─── SUPPLIED INFORMATION ───

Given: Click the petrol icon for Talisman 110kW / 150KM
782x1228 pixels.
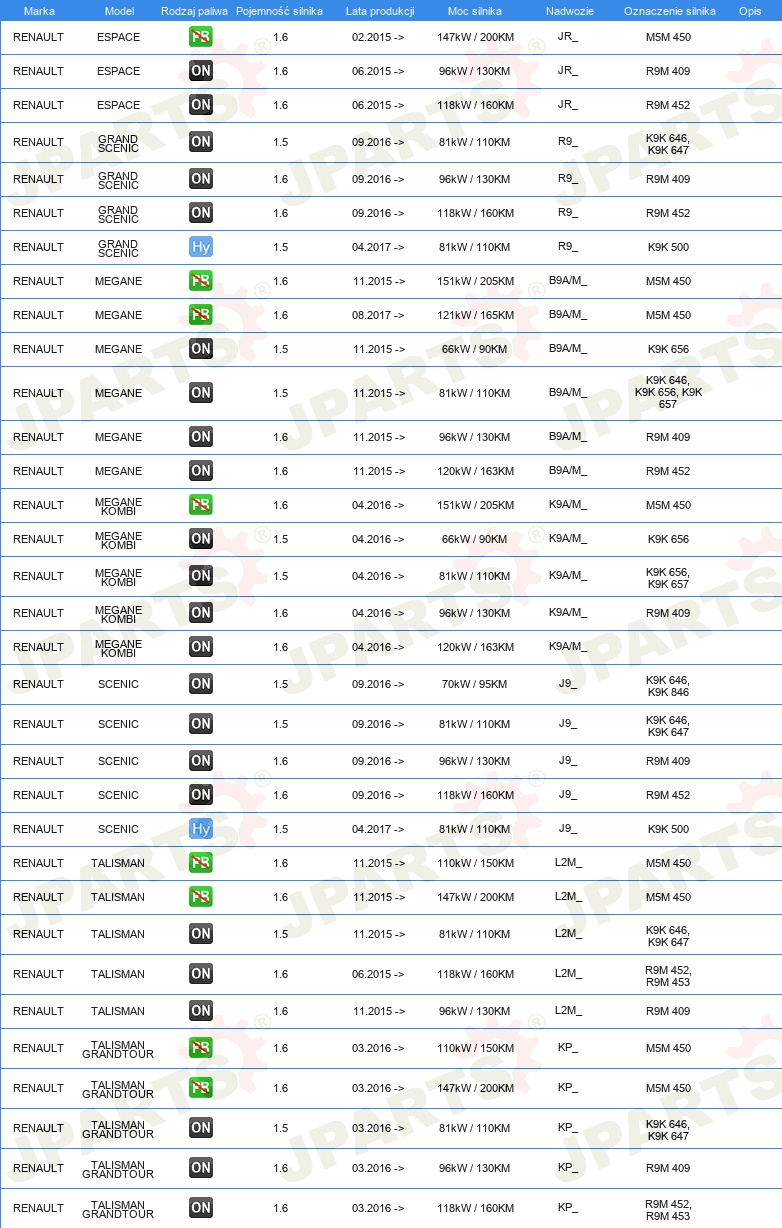Looking at the screenshot, I should tap(201, 863).
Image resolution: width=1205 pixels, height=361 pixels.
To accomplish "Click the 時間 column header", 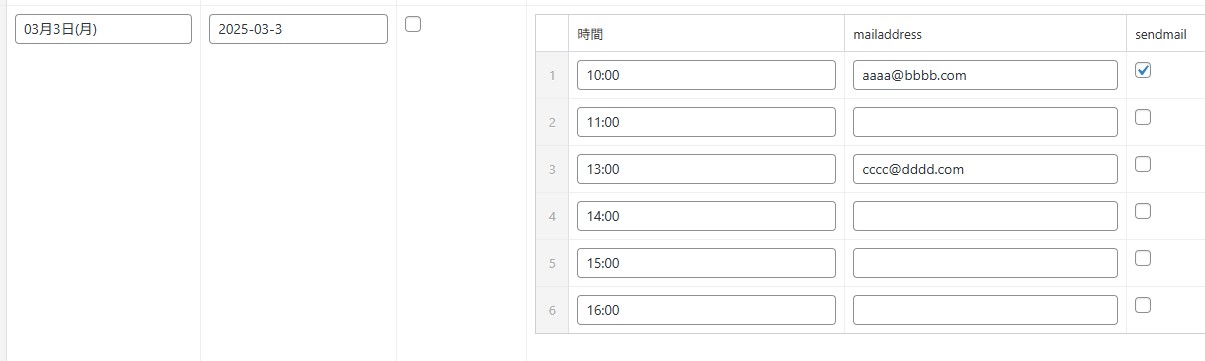I will point(590,34).
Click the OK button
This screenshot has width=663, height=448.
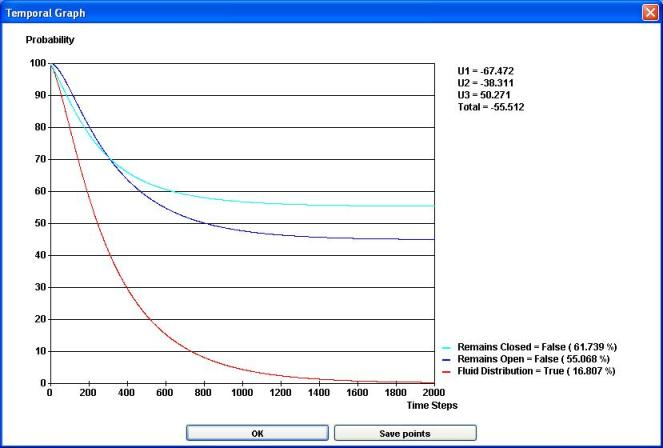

───

- TASK DIRECTIONS
If a line in the entries above contains the word "width", copy it.

- RESPONSE
Image resolution: width=1205 pixels, height=361 pixels.
This screenshot has width=663, height=448.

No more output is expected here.